Researchers from the Massachusetts Institute of Technology (MIT), Brigham and Women’s Hospital, and Duke University have used tissue models and machine-learning algorithms to identify how specific drugs pass through the digestive tract. The knowledge can help improve patient treatments, as certain drugs could interfere with each other if they depend on the same protein transporters. The team identified that a prescribed antibiotic and a blood thinner interfere with each other. Drug-makers could leverage these findings to create drugs that are more easily absorbed by adding excipients to enhance interactions with transporters.
The team used open-source databases coupled with a customized in vitro tissue model that gauges drug absorption to create a dataset to train a machine-learning model to identify potential interactions in drugs. Following the training, the program made nearly 2 million predictions on how various drugs interact with the GI tract and assessed the accuracy of the predictions.

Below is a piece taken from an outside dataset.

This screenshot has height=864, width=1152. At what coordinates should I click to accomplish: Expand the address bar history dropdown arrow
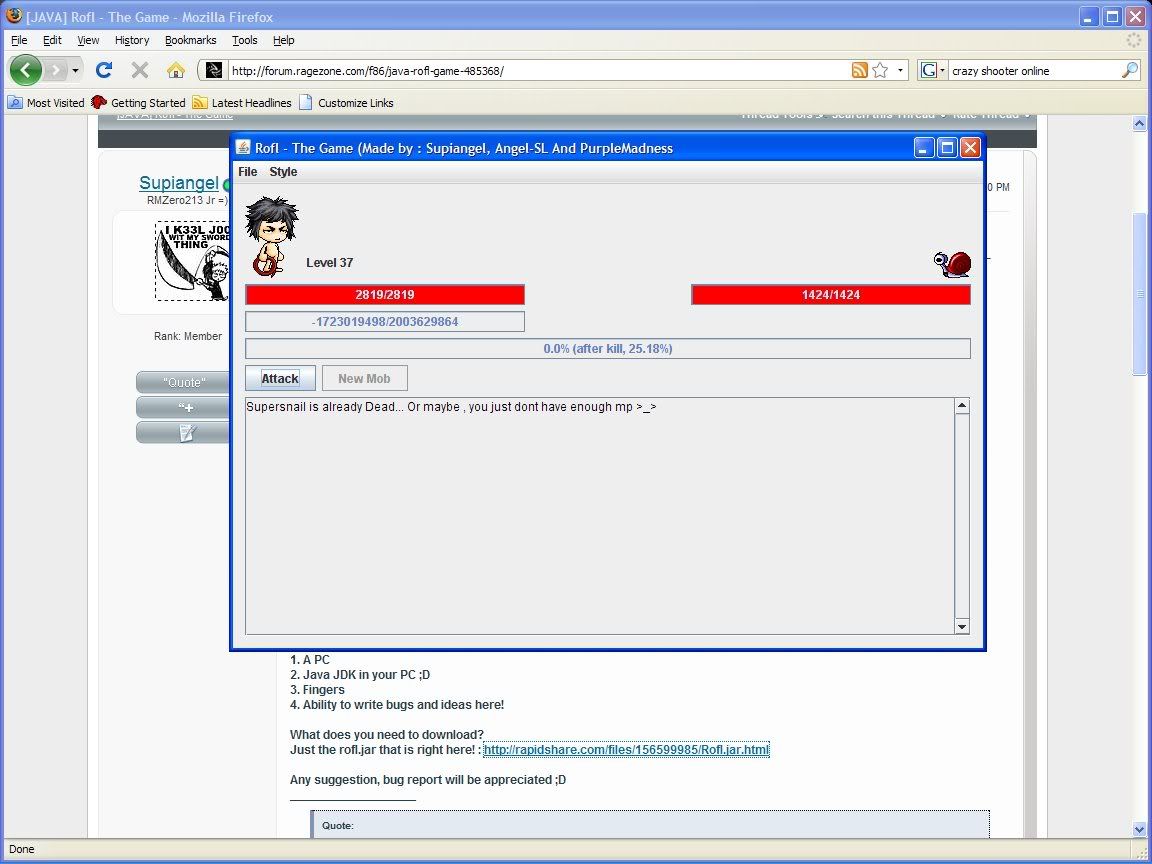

Among the predictions, the machine-learning model identified that an antibiotic called doxycycline could potentially interact with warfarin, a blood thinner; digoxin, a heart failure medication; levetiracetam, an antiseizure medication,; and tacrolimus, an immunosuppressant. The interaction between doxycycline and warfarin was confirmed using data from about 50 patients who were taking one of those three drugs when the antibiotic was prescribed. The patients’ blood levels of warfarin notably increased when they started taking doxycycline and decreased after they stopped taking the antibiotic. This feedback confirmed the absorption of doxycycline is affected by digoxin, levetiracetam, and tacrolimus.
In addition to recognizing potential interactions between drugs, this approach could facilitate the development of new drugs. This technology is now being used by the biotech company Vivtex to optimize the formulation of new drug molecules to either prevent interactions with other drugs or improve their absorbability.
The study, funded partly by the U.S. National Institutes of Health, the Department of Mechanical Engineering at MIT, and the Division of Gastroenterology at Brigham and Women’s Hospital, was recently published in Nature Biomedical Engineering.